Records of documents and screenshots with pointing entries:

* Start *

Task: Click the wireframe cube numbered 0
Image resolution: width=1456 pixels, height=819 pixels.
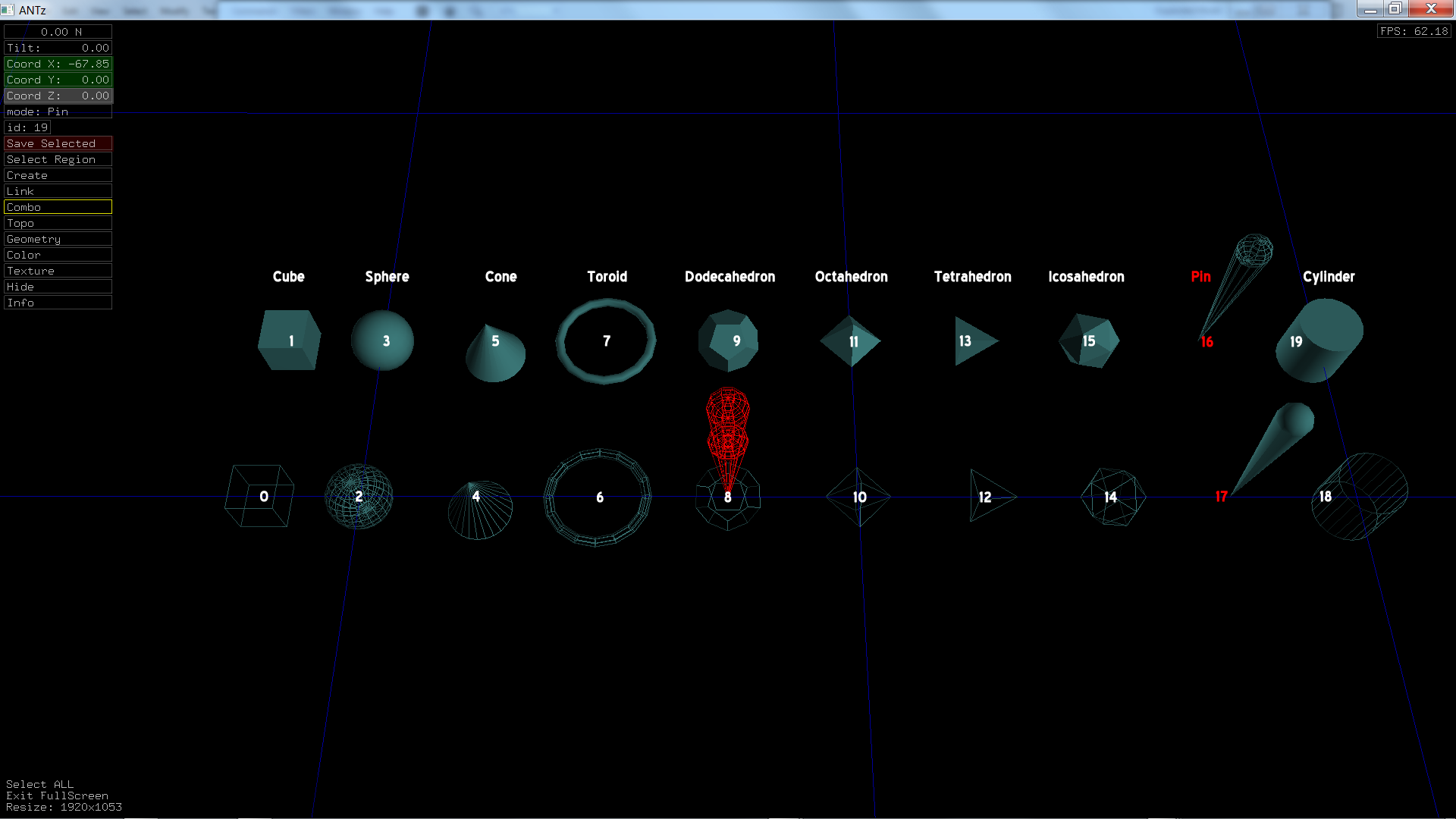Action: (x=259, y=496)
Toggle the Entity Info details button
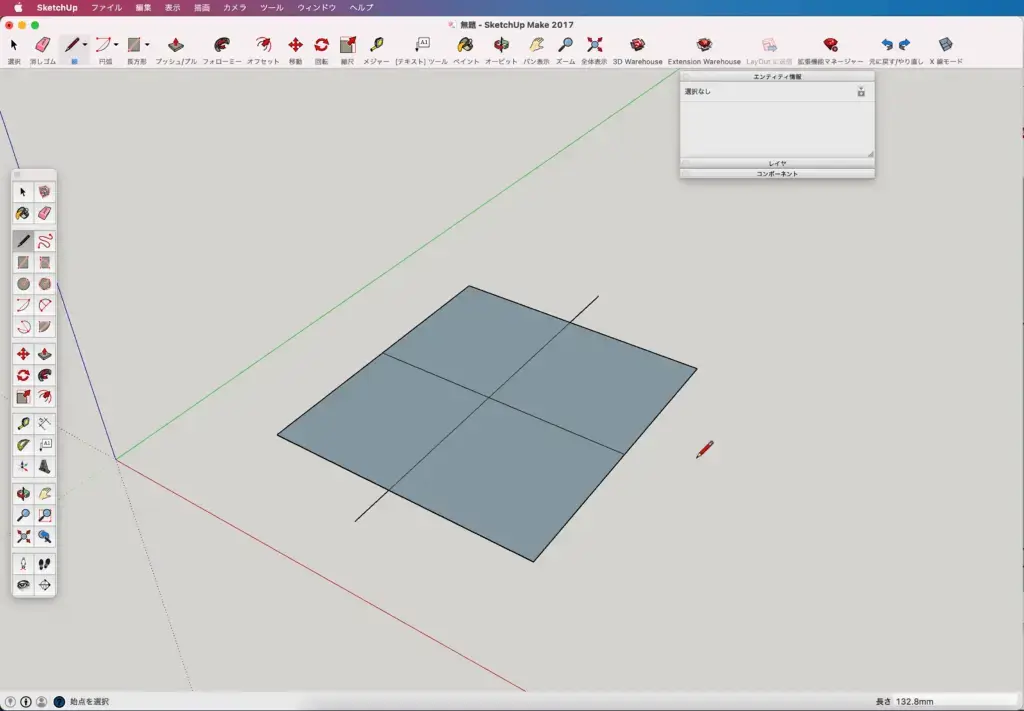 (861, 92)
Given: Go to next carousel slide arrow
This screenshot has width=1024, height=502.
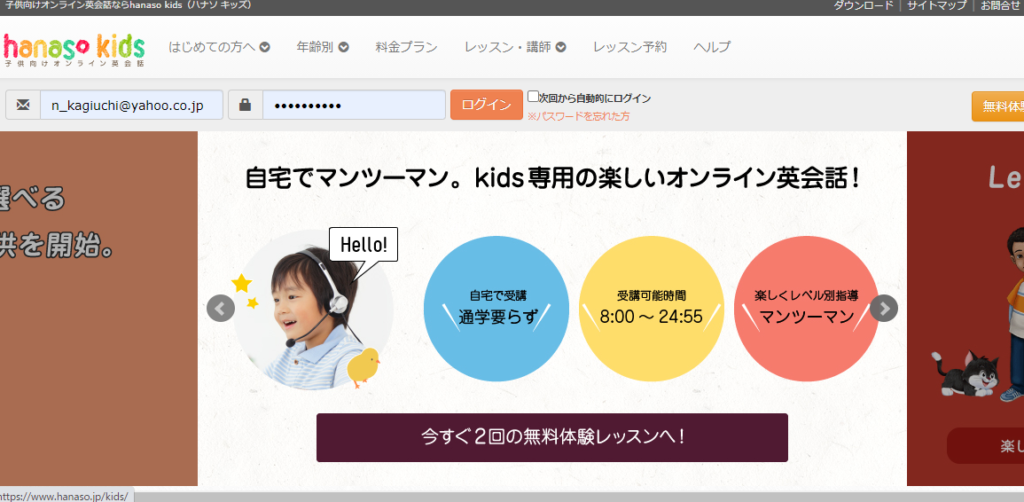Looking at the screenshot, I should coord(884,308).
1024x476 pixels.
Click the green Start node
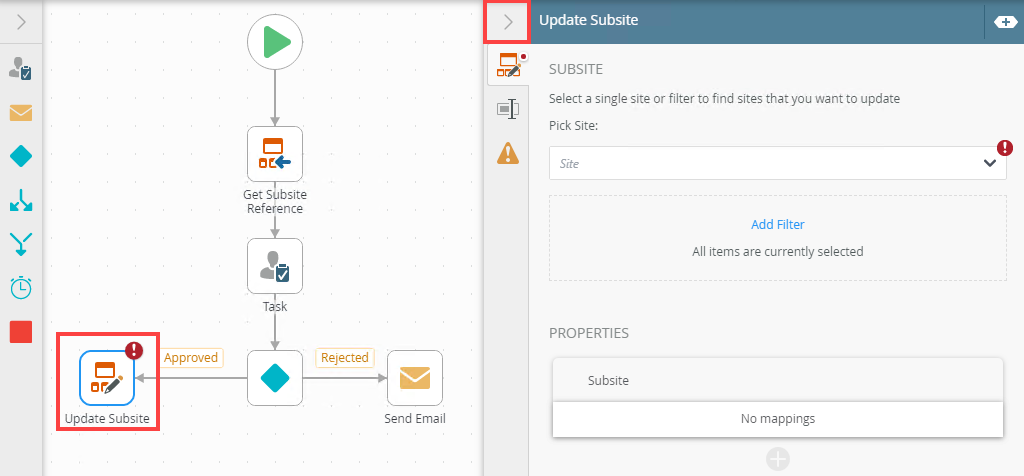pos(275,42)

* End *

__WHAT IS ASKED__:
Convert every line of the records above into a JSON list of strings, one string per line, skipping any blank lines and leaving the pictures out.

__ANSWER IN FULL__:
[
  "Task: Click the wireframe cube numbered 0",
  "Image resolution: width=1456 pixels, height=819 pixels.",
  "Action: (x=259, y=496)",
  "Toggle the Entity Info details button",
  " (861, 92)",
  "Given: Go to next carousel slide arrow",
  "This screenshot has width=1024, height=502.",
  "Looking at the screenshot, I should coord(884,308).",
  "1024x476 pixels.",
  "Click the green Start node",
  "pos(275,42)"
]